**Task directions:** Please say how many lines in the records below contain the word "Collapse". Give the number and nothing more.

--- Available records Enclosed Below ---

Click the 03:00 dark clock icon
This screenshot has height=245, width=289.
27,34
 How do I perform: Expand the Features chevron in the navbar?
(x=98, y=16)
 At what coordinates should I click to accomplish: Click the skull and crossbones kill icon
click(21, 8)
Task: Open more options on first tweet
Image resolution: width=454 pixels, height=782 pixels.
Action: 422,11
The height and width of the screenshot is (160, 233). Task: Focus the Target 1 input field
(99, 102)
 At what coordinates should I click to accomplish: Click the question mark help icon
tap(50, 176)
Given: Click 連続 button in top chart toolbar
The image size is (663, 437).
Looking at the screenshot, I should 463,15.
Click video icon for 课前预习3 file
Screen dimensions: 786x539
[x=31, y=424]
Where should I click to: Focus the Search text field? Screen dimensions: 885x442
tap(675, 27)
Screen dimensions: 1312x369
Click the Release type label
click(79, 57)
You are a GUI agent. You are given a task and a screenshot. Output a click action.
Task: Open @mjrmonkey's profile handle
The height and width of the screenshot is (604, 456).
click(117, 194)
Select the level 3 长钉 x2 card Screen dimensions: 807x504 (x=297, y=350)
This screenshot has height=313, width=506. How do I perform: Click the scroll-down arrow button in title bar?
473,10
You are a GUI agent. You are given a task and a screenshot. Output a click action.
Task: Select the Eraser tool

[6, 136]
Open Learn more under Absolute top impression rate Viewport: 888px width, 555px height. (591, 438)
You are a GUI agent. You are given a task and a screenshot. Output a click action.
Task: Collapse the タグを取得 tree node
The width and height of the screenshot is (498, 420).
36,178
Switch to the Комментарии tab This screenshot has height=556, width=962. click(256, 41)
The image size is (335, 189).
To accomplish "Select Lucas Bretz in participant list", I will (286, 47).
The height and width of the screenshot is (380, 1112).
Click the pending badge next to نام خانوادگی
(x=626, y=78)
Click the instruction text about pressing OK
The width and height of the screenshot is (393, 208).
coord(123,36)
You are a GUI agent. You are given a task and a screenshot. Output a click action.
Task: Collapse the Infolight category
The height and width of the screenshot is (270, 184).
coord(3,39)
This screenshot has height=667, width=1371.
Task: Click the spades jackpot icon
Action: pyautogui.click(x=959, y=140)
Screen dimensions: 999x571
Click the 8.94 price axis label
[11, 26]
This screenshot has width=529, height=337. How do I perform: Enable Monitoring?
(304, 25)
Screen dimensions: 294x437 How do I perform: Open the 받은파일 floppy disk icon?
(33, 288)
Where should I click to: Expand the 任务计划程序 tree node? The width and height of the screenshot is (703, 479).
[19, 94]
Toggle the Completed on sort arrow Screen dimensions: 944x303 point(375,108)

--- End of Enclosed Available records ---

**Answer to this task:** 2